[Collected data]
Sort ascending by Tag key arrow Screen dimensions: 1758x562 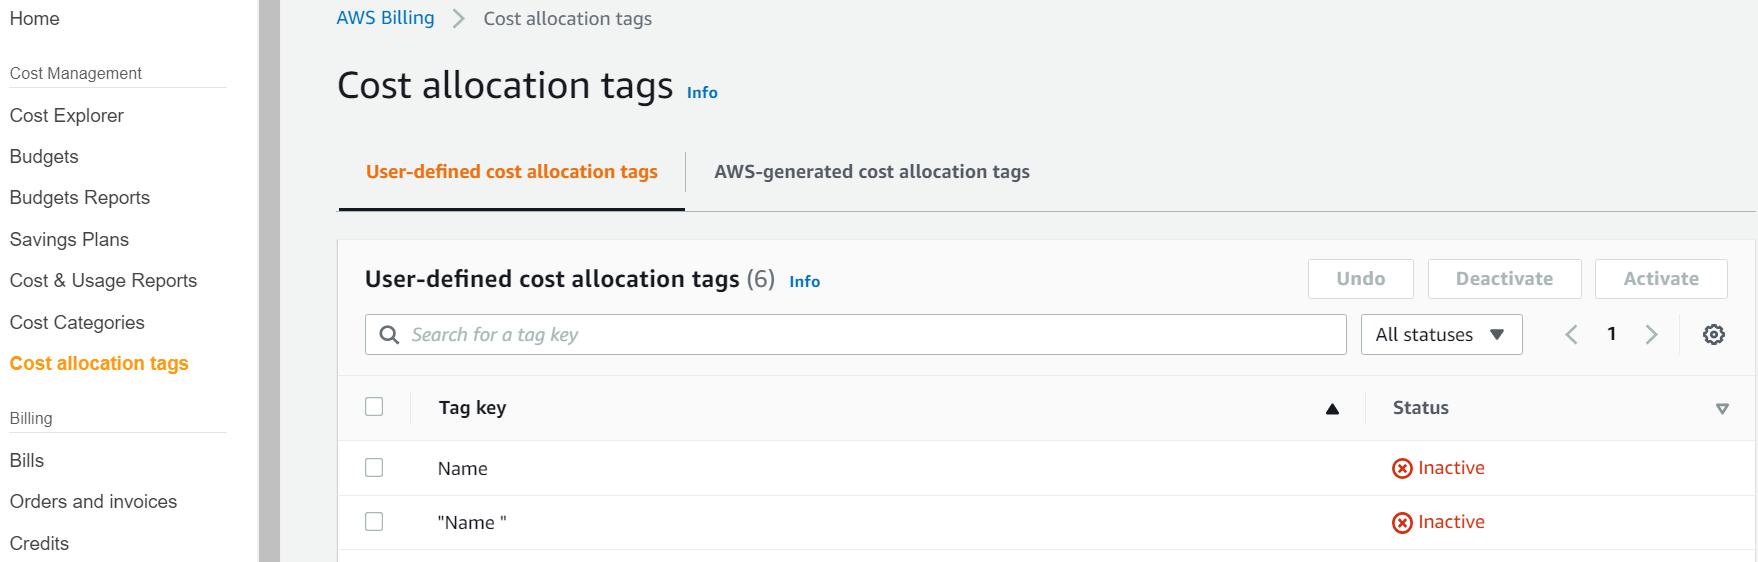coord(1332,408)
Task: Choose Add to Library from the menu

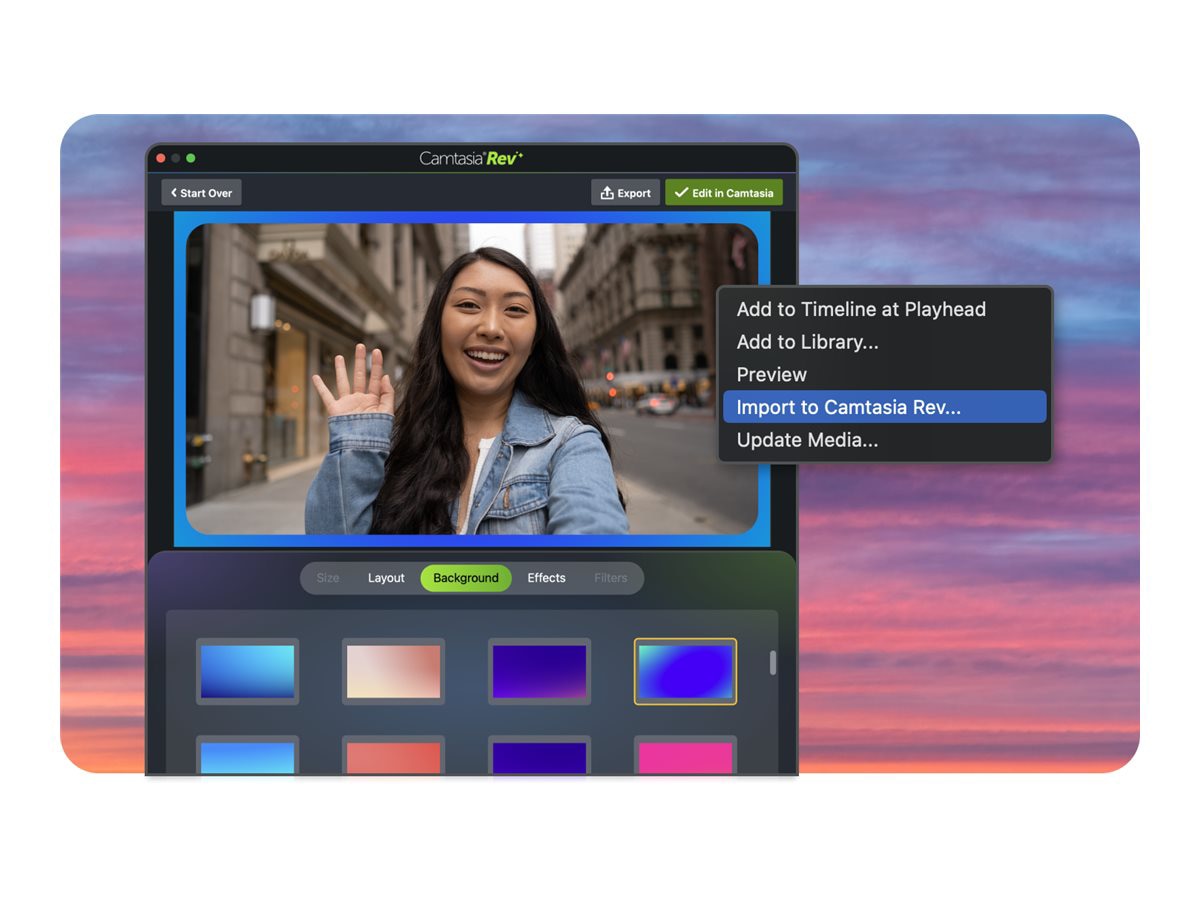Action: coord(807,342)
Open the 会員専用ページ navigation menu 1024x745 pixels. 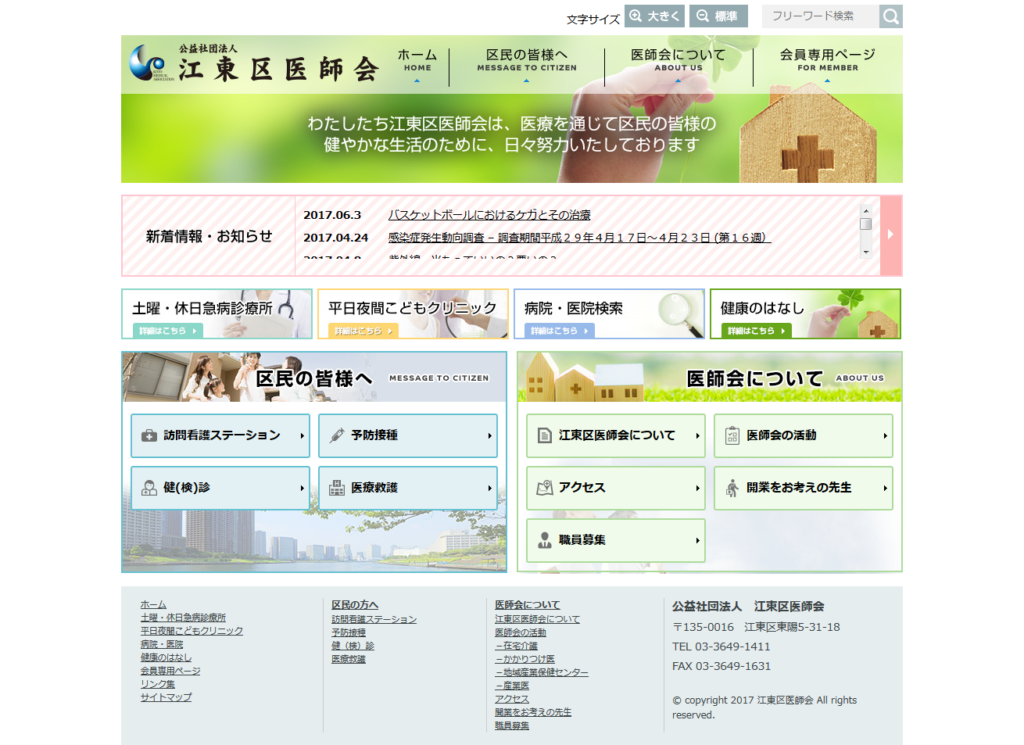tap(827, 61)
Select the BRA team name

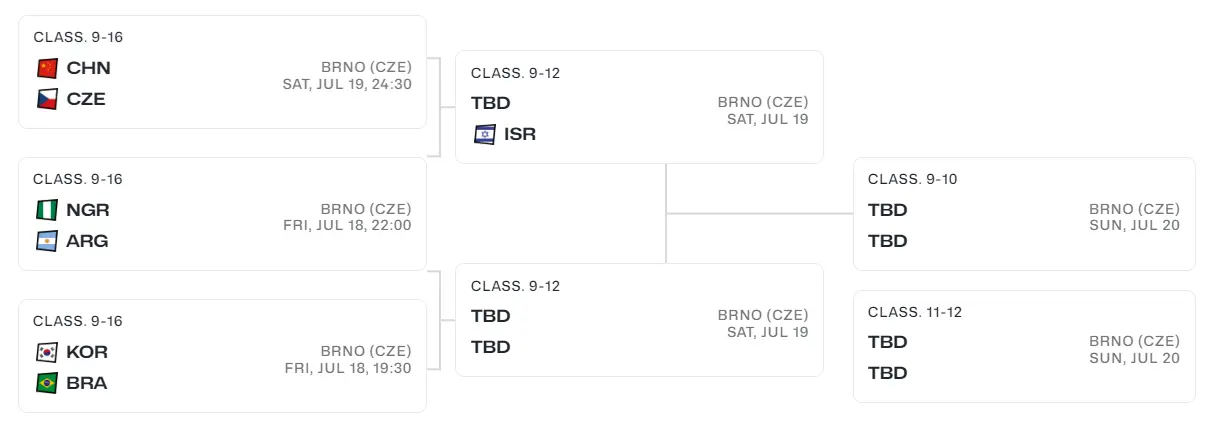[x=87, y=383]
==
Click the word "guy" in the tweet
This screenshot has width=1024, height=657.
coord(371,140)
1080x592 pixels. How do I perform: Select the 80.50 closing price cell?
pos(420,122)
---
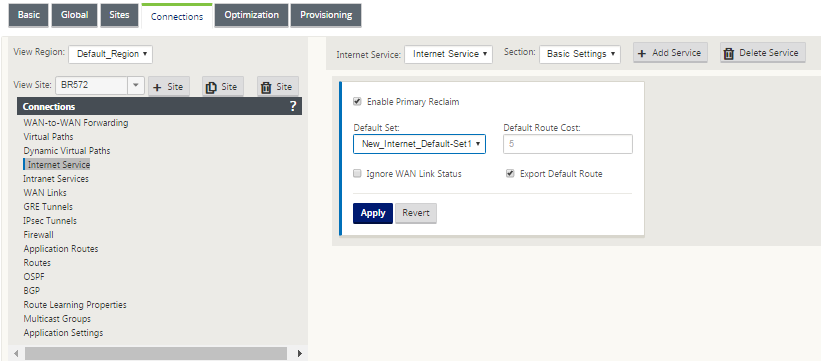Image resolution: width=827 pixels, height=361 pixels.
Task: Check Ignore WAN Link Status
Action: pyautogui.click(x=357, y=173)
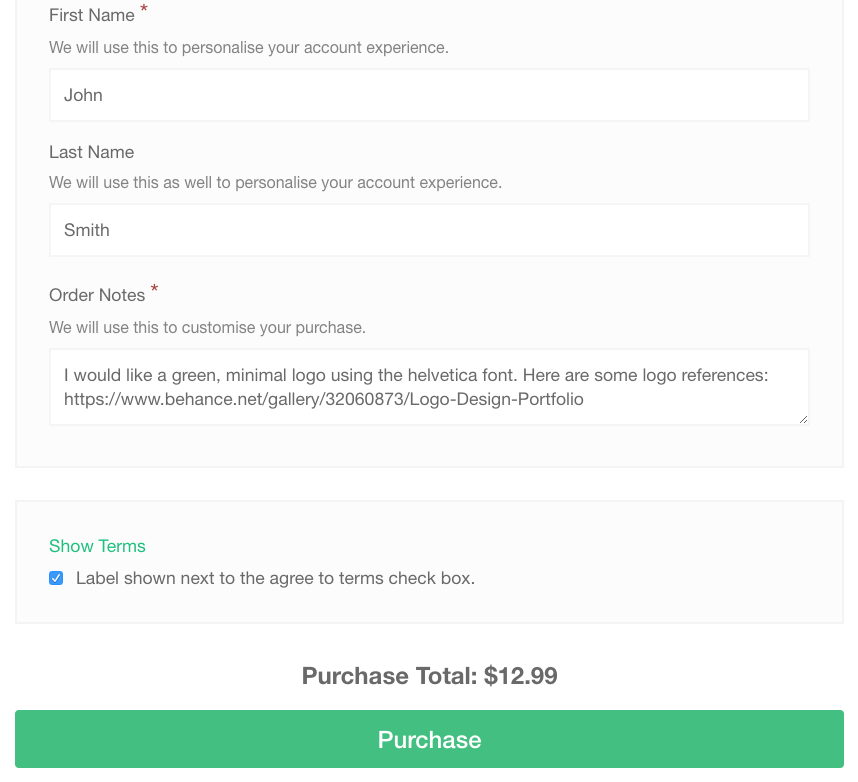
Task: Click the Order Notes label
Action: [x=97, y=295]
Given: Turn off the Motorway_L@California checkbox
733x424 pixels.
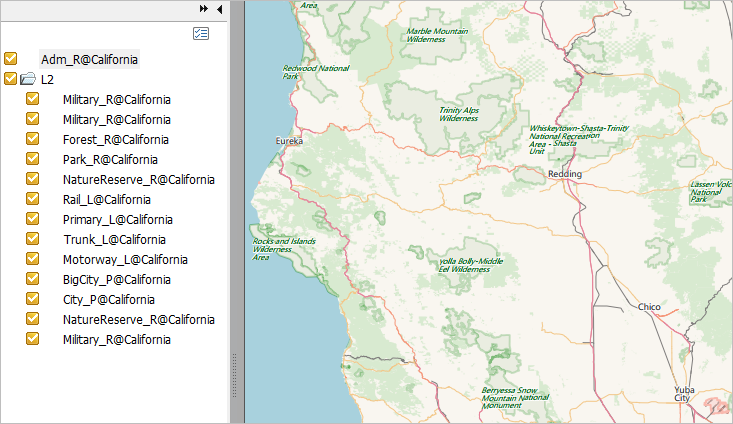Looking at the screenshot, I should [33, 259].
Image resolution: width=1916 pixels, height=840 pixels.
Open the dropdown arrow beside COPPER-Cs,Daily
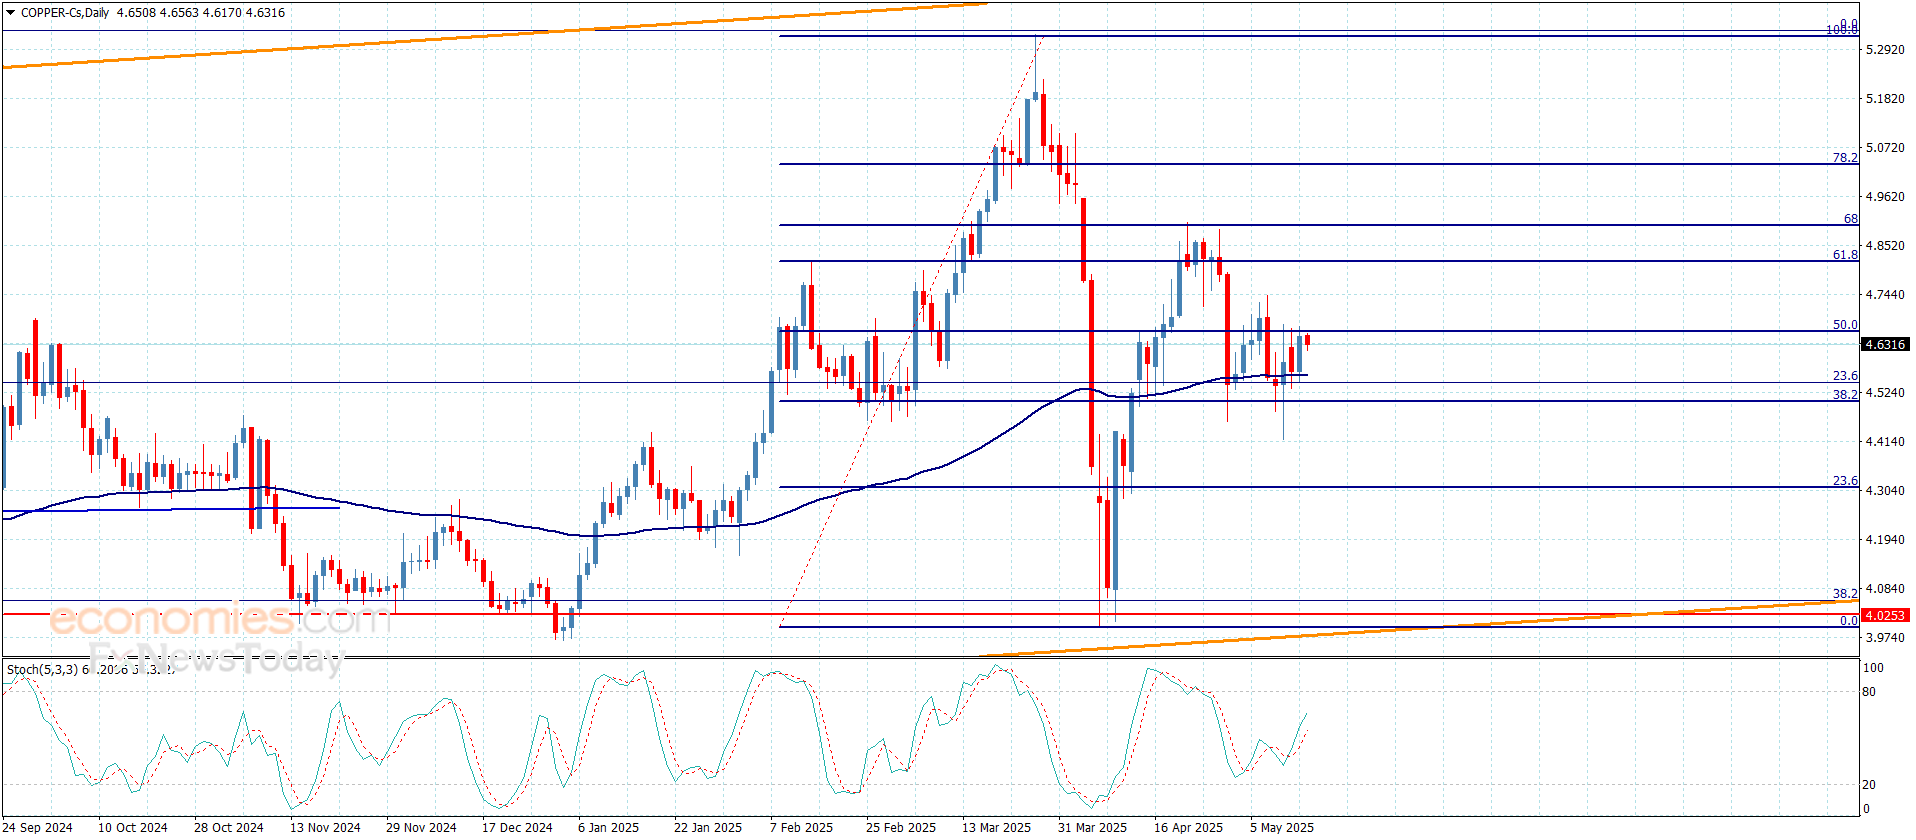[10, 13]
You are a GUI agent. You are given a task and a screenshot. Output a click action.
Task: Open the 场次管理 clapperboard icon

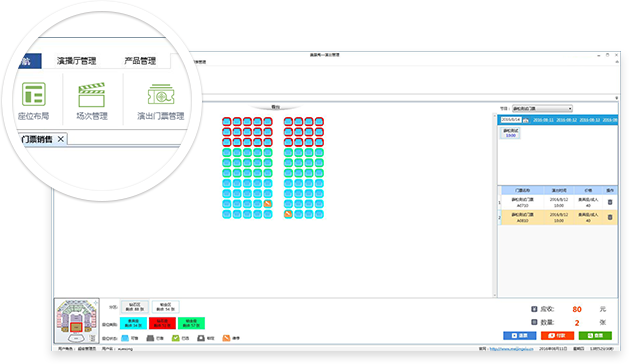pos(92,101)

> _Your assignment_: Within the entries above, the lines from the one containing "733x424 pixels." through the one containing "You are a GUI" are to be transcribed exactly, ends included, pictures excluded.

> _Result below_:
733x424 pixels.
Looking at the screenshot, I should [33, 259].
Image resolution: width=1916 pixels, height=840 pixels.
Open the dropdown arrow beside COPPER-Cs,Daily
[10, 13]
You are a GUI agent. You are given a task and a screenshot. Output a click action.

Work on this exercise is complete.